To do :: Lay out every line of the data below as a JSON list of strings, with one string per line and no blank lines.

Entries for locating text and elements ::
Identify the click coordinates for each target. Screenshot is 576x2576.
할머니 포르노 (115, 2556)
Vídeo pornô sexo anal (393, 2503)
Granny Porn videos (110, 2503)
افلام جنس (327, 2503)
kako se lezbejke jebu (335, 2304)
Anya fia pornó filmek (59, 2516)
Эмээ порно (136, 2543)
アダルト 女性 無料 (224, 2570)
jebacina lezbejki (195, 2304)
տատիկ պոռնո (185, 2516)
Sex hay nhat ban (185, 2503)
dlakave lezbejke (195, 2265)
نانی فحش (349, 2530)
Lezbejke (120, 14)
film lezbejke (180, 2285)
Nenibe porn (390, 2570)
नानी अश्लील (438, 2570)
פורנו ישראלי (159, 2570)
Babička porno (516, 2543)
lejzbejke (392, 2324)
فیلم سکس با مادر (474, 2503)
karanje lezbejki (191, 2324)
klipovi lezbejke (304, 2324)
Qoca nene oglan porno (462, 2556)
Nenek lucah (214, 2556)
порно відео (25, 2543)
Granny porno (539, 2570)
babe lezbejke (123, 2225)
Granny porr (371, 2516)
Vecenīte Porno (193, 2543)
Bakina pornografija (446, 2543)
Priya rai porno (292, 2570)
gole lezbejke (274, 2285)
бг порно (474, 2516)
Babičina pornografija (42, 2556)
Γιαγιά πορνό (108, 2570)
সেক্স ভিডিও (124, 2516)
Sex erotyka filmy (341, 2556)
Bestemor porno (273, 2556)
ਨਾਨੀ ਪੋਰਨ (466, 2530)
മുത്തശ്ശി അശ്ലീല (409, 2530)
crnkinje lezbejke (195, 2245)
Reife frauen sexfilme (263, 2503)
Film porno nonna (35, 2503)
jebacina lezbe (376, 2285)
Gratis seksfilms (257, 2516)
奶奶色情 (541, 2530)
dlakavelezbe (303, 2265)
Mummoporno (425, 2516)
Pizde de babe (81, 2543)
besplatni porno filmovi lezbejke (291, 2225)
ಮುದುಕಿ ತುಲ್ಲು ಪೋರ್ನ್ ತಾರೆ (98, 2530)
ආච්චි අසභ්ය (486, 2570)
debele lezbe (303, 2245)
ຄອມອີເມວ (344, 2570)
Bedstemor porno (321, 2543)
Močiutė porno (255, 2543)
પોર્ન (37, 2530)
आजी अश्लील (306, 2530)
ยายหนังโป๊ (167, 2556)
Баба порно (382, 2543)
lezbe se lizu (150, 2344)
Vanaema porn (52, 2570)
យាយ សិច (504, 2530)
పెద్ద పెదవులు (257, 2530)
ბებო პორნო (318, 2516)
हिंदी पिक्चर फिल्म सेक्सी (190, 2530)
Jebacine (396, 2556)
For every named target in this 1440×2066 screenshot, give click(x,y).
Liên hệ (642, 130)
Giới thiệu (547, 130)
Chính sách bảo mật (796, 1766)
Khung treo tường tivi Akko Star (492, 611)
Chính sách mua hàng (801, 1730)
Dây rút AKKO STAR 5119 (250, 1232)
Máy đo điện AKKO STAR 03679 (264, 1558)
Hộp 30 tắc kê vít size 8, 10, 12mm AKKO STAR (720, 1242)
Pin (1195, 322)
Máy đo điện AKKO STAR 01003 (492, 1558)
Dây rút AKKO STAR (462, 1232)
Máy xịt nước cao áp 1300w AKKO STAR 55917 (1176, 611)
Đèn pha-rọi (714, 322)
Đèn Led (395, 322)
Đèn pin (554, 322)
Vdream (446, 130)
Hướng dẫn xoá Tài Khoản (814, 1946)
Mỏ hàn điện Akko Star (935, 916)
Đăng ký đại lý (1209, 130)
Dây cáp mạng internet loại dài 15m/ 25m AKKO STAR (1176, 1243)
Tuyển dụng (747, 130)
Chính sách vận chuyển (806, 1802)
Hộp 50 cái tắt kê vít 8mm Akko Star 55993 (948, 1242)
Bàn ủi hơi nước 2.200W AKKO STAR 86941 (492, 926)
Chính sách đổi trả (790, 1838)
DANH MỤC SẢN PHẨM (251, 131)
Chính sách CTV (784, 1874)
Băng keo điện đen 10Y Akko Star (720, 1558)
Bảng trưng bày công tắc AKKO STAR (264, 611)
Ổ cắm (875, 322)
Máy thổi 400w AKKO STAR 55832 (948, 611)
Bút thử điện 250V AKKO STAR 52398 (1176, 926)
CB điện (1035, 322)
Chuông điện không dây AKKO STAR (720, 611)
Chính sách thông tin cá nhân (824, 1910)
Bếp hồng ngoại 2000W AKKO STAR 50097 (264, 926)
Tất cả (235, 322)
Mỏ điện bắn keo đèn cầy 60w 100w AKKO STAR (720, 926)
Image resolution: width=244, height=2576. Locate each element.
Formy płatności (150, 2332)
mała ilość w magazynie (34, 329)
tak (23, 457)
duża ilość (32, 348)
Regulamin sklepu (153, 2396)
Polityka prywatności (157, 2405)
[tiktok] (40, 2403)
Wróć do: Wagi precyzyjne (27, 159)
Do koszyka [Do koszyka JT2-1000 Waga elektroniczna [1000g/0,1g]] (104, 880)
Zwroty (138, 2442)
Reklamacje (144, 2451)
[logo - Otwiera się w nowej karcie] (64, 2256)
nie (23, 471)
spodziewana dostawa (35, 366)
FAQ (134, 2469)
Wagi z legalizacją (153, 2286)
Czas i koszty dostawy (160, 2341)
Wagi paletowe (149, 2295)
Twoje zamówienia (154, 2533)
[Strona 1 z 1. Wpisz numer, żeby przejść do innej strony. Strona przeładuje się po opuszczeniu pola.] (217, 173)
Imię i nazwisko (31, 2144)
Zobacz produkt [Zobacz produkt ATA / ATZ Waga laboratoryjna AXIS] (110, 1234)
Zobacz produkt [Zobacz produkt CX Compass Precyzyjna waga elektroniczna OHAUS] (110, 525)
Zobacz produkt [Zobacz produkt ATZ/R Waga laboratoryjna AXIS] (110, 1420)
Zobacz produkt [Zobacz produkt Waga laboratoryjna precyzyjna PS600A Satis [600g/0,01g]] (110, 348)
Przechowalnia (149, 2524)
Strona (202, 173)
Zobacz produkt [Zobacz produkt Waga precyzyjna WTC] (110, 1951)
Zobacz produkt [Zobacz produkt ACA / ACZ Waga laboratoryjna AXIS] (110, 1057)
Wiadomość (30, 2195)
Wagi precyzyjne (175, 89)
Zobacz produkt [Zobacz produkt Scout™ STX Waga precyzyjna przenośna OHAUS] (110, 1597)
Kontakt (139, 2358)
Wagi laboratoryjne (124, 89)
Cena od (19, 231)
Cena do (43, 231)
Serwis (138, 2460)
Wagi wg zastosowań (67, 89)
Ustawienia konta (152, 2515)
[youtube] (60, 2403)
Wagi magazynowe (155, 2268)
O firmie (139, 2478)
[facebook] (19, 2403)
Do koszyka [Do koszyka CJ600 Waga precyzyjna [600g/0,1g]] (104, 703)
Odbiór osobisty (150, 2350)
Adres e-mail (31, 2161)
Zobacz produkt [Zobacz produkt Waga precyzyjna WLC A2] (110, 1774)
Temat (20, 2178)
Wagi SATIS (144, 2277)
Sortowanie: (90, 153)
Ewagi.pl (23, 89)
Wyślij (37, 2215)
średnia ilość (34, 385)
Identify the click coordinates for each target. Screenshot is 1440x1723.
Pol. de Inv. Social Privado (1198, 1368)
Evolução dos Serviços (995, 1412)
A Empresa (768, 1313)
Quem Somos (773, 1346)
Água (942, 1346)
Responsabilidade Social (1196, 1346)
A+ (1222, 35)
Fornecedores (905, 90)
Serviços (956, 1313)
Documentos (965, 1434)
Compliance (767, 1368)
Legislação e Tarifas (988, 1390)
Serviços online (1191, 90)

Exercise response ::
[
  "Identify the click coordinates for each target. Screenshot is 576x2576.",
  "할머니 포르노 (115, 2556)",
  "Vídeo pornô sexo anal (393, 2503)",
  "Granny Porn videos (110, 2503)",
  "افلام جنس (327, 2503)",
  "kako se lezbejke jebu (335, 2304)",
  "Anya fia pornó filmek (59, 2516)",
  "Эмээ порно (136, 2543)",
  "アダルト 女性 無料 (224, 2570)",
  "jebacina lezbejki (195, 2304)",
  "տատիկ պոռնո (185, 2516)",
  "Sex hay nhat ban (185, 2503)",
  "dlakave lezbejke (195, 2265)",
  "نانی فحش (349, 2530)",
  "Lezbejke (120, 14)",
  "film lezbejke (180, 2285)",
  "Nenibe porn (390, 2570)",
  "नानी अश्लील (438, 2570)",
  "פורנו ישראלי (159, 2570)",
  "Babička porno (516, 2543)",
  "lejzbejke (392, 2324)",
  "فیلم سکس با مادر (474, 2503)",
  "karanje lezbejki (191, 2324)",
  "klipovi lezbejke (304, 2324)",
  "Qoca nene oglan porno (462, 2556)",
  "Nenek lucah (214, 2556)",
  "порно відео (25, 2543)",
  "Granny porno (539, 2570)",
  "babe lezbejke (123, 2225)",
  "Granny porr (371, 2516)",
  "Vecenīte Porno (193, 2543)",
  "Bakina pornografija (446, 2543)",
  "Priya rai porno (292, 2570)",
  "gole lezbejke (274, 2285)",
  "бг порно (474, 2516)",
  "Babičina pornografija (42, 2556)",
  "Γιαγιά πορνό (108, 2570)",
  "সেক্স ভিডিও (124, 2516)",
  "Sex erotyka filmy (341, 2556)",
  "Bestemor porno (273, 2556)",
  "ਨਾਨੀ ਪੋਰਨ (466, 2530)",
  "മുത്തശ്ശി അശ്ലീല (409, 2530)",
  "crnkinje lezbejke (195, 2245)",
  "Reife frauen sexfilme (263, 2503)",
  "Film porno nonna (35, 2503)",
  "jebacina lezbe (376, 2285)",
  "Gratis seksfilms (257, 2516)",
  "奶奶色情 (541, 2530)",
  "dlakavelezbe (303, 2265)",
  "Mummoporno (425, 2516)",
  "Pizde de babe (81, 2543)",
  "besplatni porno filmovi lezbejke (291, 2225)",
  "ಮುದುಕಿ ತುಲ್ಲು ಪೋರ್ನ್ ತಾರೆ (98, 2530)",
  "ආච්චි අසභ්ය (486, 2570)",
  "debele lezbe (303, 2245)",
  "ຄອມອີເມວ (344, 2570)",
  "Bedstemor porno (321, 2543)",
  "Močiutė porno (255, 2543)",
  "પોર્ન (37, 2530)",
  "आजी अश्लील (306, 2530)",
  "ยายหนังโป๊ (167, 2556)",
  "Баба порно (382, 2543)",
  "lezbe se lizu (150, 2344)",
  "Vanaema porn (52, 2570)",
  "យាយ សិច (504, 2530)",
  "పెద్ద పెదవులు (257, 2530)",
  "ბებო პორნო (318, 2516)",
  "हिंदी पिक्चर फिल्म सेक्सी (190, 2530)",
  "Jebacine (396, 2556)",
  "For every named target in this 1440×2066 screenshot, give click(x,y).",
  "Liên hệ (642, 130)",
  "Giới thiệu (547, 130)",
  "Chính sách bảo mật (796, 1766)",
  "Khung treo tường tivi Akko Star (492, 611)",
  "Chính sách mua hàng (801, 1730)",
  "Dây rút AKKO STAR 5119 (250, 1232)",
  "Máy đo điện AKKO STAR 03679 (264, 1558)",
  "Hộp 30 tắc kê vít size 8, 10, 12mm AKKO STAR (720, 1242)",
  "Pin (1195, 322)",
  "Máy đo điện AKKO STAR 01003 (492, 1558)",
  "Dây rút AKKO STAR (462, 1232)",
  "Máy xịt nước cao áp 1300w AKKO STAR 55917 (1176, 611)",
  "Đèn pha-rọi (714, 322)",
  "Đèn Led (395, 322)",
  "Đèn pin (554, 322)",
  "Vdream (446, 130)",
  "Hướng dẫn xoá Tài Khoản (814, 1946)",
  "Mỏ hàn điện Akko Star (935, 916)",
  "Đăng ký đại lý (1209, 130)",
  "Dây cáp mạng internet loại dài 15m/ 25m AKKO STAR (1176, 1243)",
  "Tuyển dụng (747, 130)",
  "Chính sách vận chuyển (806, 1802)",
  "Hộp 50 cái tắt kê vít 8mm Akko Star 55993 (948, 1242)",
  "Bàn ủi hơi nước 2.200W AKKO STAR 86941 (492, 926)",
  "Chính sách đổi trả (790, 1838)",
  "DANH MỤC SẢN PHẨM (251, 131)",
  "Chính sách CTV (784, 1874)",
  "Băng keo điện đen 10Y Akko Star (720, 1558)",
  "Bảng trưng bày công tắc AKKO STAR (264, 611)",
  "Ổ cắm (875, 322)",
  "Máy thổi 400w AKKO STAR 55832 (948, 611)",
  "Bút thử điện 250V AKKO STAR 52398 (1176, 926)",
  "CB điện (1035, 322)",
  "Chuông điện không dây AKKO STAR (720, 611)",
  "Chính sách thông tin cá nhân (824, 1910)",
  "Bếp hồng ngoại 2000W AKKO STAR 50097 (264, 926)",
  "Tất cả (235, 322)",
  "Mỏ điện bắn keo đèn cầy 60w 100w AKKO STAR (720, 926)",
  "Image resolution: width=244, height=2576. Locate each element.",
  "Formy płatności (150, 2332)",
  "mała ilość w magazynie (34, 329)",
  "tak (23, 457)",
  "duża ilość (32, 348)",
  "Regulamin sklepu (153, 2396)",
  "Polityka prywatności (157, 2405)",
  "[tiktok] (40, 2403)",
  "Wróć do: Wagi precyzyjne (27, 159)",
  "Do koszyka [Do koszyka JT2-1000 Waga elektroniczna [1000g/0,1g]] (104, 880)",
  "Zwroty (138, 2442)",
  "Reklamacje (144, 2451)",
  "[logo - Otwiera się w nowej karcie] (64, 2256)",
  "nie (23, 471)",
  "spodziewana dostawa (35, 366)",
  "FAQ (134, 2469)",
  "Wagi z legalizacją (153, 2286)",
  "Czas i koszty dostawy (160, 2341)",
  "Wagi paletowe (149, 2295)",
  "Twoje zamówienia (154, 2533)",
  "[Strona 1 z 1. Wpisz numer, żeby przejść do innej strony. Strona przeładuje się po opuszczeniu pola.] (217, 173)",
  "Imię i nazwisko (31, 2144)",
  "Zobacz produkt [Zobacz produkt ATA / ATZ Waga laboratoryjna AXIS] (110, 1234)",
  "Zobacz produkt [Zobacz produkt CX Compass Precyzyjna waga elektroniczna OHAUS] (110, 525)",
  "Zobacz produkt [Zobacz produkt ATZ/R Waga laboratoryjna AXIS] (110, 1420)",
  "Zobacz produkt [Zobacz produkt Waga laboratoryjna precyzyjna PS600A Satis [600g/0,01g]] (110, 348)",
  "Przechowalnia (149, 2524)",
  "Strona (202, 173)",
  "Zobacz produkt [Zobacz produkt Waga precyzyjna WTC] (110, 1951)",
  "Zobacz produkt [Zobacz produkt ACA / ACZ Waga laboratoryjna AXIS] (110, 1057)",
  "Wiadomość (30, 2195)",
  "Wagi precyzyjne (175, 89)",
  "Zobacz produkt [Zobacz produkt Scout™ STX Waga precyzyjna przenośna OHAUS] (110, 1597)",
  "Kontakt (139, 2358)",
  "Wagi laboratoryjne (124, 89)",
  "Cena od (19, 231)",
  "Cena do (43, 231)",
  "Serwis (138, 2460)",
  "Wagi wg zastosowań (67, 89)",
  "Ustawienia konta (152, 2515)",
  "[youtube] (60, 2403)",
  "Wagi magazynowe (155, 2268)",
  "O firmie (139, 2478)",
  "[facebook] (19, 2403)",
  "Do koszyka [Do koszyka CJ600 Waga precyzyjna [600g/0,1g]] (104, 703)",
  "Odbiór osobisty (150, 2350)",
  "Adres e-mail (31, 2161)",
  "Zobacz produkt [Zobacz produkt Waga precyzyjna WLC A2] (110, 1774)",
  "Temat (20, 2178)",
  "Wagi SATIS (144, 2277)",
  "Sortowanie: (90, 153)",
  "Ewagi.pl (23, 89)",
  "Wyślij (37, 2215)",
  "średnia ilość (34, 385)",
  "Identify the click coordinates for each target. Screenshot is 1440x1723.",
  "Pol. de Inv. Social Privado (1198, 1368)",
  "Evolução dos Serviços (995, 1412)",
  "A Empresa (768, 1313)",
  "Quem Somos (773, 1346)",
  "Água (942, 1346)",
  "Responsabilidade Social (1196, 1346)",
  "A+ (1222, 35)",
  "Fornecedores (905, 90)",
  "Serviços (956, 1313)",
  "Documentos (965, 1434)",
  "Compliance (767, 1368)",
  "Legislação e Tarifas (988, 1390)",
  "Serviços online (1191, 90)"
]